Covid-19 and Shame: Political Emotions and Public Health in the UK (Paperback)
This open access book examines the various ways that shame, shaming and stigma became an integral part of the United Kingdom's public health response to COVID-19 during 2020.As the Covid-19 pandemic unfolded in 2020, it quickly became clear that experiences of shame, shaming and stigma dominated personal and public life. From healthcare workers insulted in the streets to anti-Asian racism, the online shaming of "Covidiots" to the identification of the "lepers of Leicester", public animus about the pandemic found scapegoats for its frustrations. Interventions by the UK government maximised rather than minimized these phenomena. Instead of developing robust strategies to address shame, the government's healthcare policies and rhetoric seemed to exacerbate experiences of shame, shaming and stigma, relying on a language and logic that intensified oppositional, antagonistic thinking, while dissimulating about its own responsibilities. Through a series of six case studies taken from the events of 2020, this thought-provoking book identifies a systemic failure to manage shame-producing circumstances in the UK. Ultimately, it addresses the experience of shame as a crucial, if often overlooked, consequence of pandemic politics, and advocates for a "shame sensitive" approach to public health responses. The open access edition of this book is available under a CC BY NC ND 4.0 licence on www.bloomsburycollections.com Open access was funded by The Wellcome Trust.

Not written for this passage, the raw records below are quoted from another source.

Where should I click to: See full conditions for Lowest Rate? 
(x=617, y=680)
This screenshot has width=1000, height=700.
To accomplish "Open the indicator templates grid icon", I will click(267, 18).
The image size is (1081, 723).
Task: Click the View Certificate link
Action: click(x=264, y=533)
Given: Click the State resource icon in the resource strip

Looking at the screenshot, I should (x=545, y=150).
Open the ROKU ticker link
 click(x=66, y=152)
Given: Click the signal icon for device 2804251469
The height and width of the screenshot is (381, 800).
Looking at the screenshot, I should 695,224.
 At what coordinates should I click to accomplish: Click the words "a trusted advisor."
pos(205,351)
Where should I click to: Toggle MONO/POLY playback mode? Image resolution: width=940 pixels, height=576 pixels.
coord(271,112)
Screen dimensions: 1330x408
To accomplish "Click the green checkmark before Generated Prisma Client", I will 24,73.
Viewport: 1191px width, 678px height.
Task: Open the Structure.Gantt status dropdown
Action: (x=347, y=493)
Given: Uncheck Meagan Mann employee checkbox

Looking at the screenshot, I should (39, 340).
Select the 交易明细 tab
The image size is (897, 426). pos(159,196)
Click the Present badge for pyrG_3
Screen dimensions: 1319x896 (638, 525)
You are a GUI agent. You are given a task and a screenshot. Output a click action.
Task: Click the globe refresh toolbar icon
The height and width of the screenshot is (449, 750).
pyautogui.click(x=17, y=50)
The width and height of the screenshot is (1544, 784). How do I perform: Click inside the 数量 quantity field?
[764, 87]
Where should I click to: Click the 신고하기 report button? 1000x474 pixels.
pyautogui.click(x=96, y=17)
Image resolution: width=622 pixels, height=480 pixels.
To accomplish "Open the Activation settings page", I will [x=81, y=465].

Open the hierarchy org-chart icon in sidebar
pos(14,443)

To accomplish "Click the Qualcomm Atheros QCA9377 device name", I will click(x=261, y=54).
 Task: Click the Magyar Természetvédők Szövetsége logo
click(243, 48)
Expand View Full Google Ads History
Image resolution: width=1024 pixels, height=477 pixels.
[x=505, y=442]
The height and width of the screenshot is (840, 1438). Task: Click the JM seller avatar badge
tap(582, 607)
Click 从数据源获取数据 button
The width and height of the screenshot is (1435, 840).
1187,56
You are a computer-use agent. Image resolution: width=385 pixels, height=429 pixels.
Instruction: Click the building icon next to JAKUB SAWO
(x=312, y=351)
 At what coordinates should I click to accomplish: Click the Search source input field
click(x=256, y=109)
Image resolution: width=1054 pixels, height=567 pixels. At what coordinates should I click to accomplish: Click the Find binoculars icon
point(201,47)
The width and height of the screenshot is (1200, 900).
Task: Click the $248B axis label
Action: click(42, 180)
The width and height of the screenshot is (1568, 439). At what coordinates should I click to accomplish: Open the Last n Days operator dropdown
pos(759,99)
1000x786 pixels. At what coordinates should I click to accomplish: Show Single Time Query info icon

Fred Cooper is a research fellow at the Wellcome Centre for Cultures and Environments of Health, University of Exeter, UK. He is a historian of loneliness, health, medicine, and the psy and social sciences, and co-investigator (with Luna Dolezal and Arthur Rose) on the AHRC urgent grant 'Scenes of Shame and Stigma in COVID-19'. Luna Dolezal is an Associate Professor in Philosophy and Medical Humanities at the University of Exeter, UK.Arthur Rose is a Senior Research Fellow at the Wellcome Centre for Cultures and Environments of Health, University of Exeter, UK.